BASIC RIGHTS FOR ALL CLIENTS

You have the right to impartial access to treatment regardless of race, religion, sex, age ethnicity, or handicap.

You have the right to considerate and respectful treatment and recognition of your personal dignity.

You have the right to a written statement of your rights.

You have the right to be informed of your rights in language you understand.

You have the right to participate in treatment decisions.

You may terminate services at any time unless legally prohibited from doing so.

You have the right to be informed of alternatives available when you leave treatment, and you will be given specific follow up recommendations outlined.

You have the right to report any incidents of abuse or neglect, whether you are a victim or an observer.

You have the right to withdraw your permission at any time in matters to which you have previously consented.

You have the right to request the opinion of another clinician at your own expense.

Grievance Procedure or Complaints

The therapist will provide services in a professional manner consistent with all applicable laws, rules, regulation guidelines and codes of ethics and conduct concerning the therapist and the client/therapist relationship. Any dissatisfaction with services or other complaint should be discussed with the therapist.

You may also file a complaint concerning a therapist to:

Texas State Board of Examiners of Professional Counselors

1100 West 49* Street

Austin, Texas 78756-3183

(512) 834-6658

I certify that:

I have received a copy of this document prior to treatment.

Staff has explained its content to me in a language I understand.

( Type Full Name )
( Full Name )
Cancellation Policy Agreement

Policy Regarding Collection of: Co-Payments, Deductibles, Fees and Denied Insurance Claims

As a client of Integrative Counseling Solutions, you are responsible for the payment of therapy and counseling fees. If you choose to use your health insurance coverage in connection with counseling services, the administrative staff will attempt to assist you in filing and processing such insurance claims. However, it is your insurance policy and therefore your responsibility to make sure your insurance claims are paid.

Fees for counseling including co-payments, deductibles and insurance claims denied for any reason, unless otherwise provided for will be your responsibility. Fees will be charged against the credit card account as set forth in the Cancellation Agreement.

If your psychotherapist is ever asked to testify in court on your or your child's behalf, you are responsible for the professional testimony fee of $100.00 an hour.

If for any reason you do not pay or your account becomes delinquent, we will forward your delinquency to a collections agency and you will be responsible for any fees that may apply.

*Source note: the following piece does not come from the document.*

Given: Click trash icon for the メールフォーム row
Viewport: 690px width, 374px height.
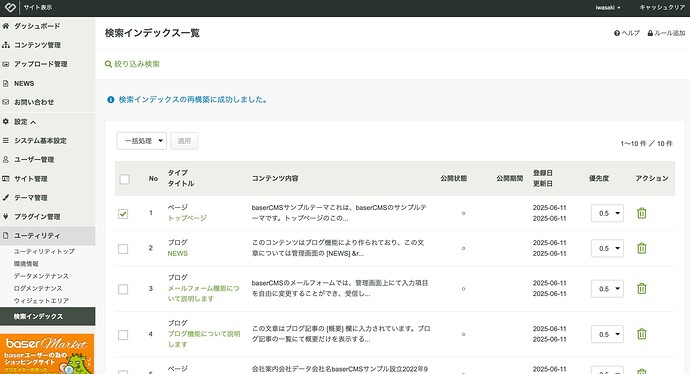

Confirmation calls/text from our office are a courtesy. It is NOT our responsibility to make sure you will be here. If you do not give enough notice, there will be a fee for a no-show or late cancellation. If you are more than 15 minutes late you will have to reschedule and pay for the appointment missed.

Cancellation Agreement

As either the patient in therapy, and/or the person responsible for the payment of fees in connection with counseling services, I agree that all counseling appointments made with Integrative Counseling Solutions will be kept. However if, for ANY reason, any scheduled appointment is not kept at the scheduled time, I agree to give Integrative Counseling Solutions no less than twenty-four hours advance notice. In the event Integrative Counseling Solutions does not receive at least twenty-four (24) hours advance notice of cancellation of any scheduled appointment, regardless of the reason for such cancellation, I agree to pay a cancellation fee of $75.00. I agree that the fee will be charged to the credit card account on file or billed to my account.

I am fully responsible and will pay any fees that may be added to my account due to a late cancellation or a no show.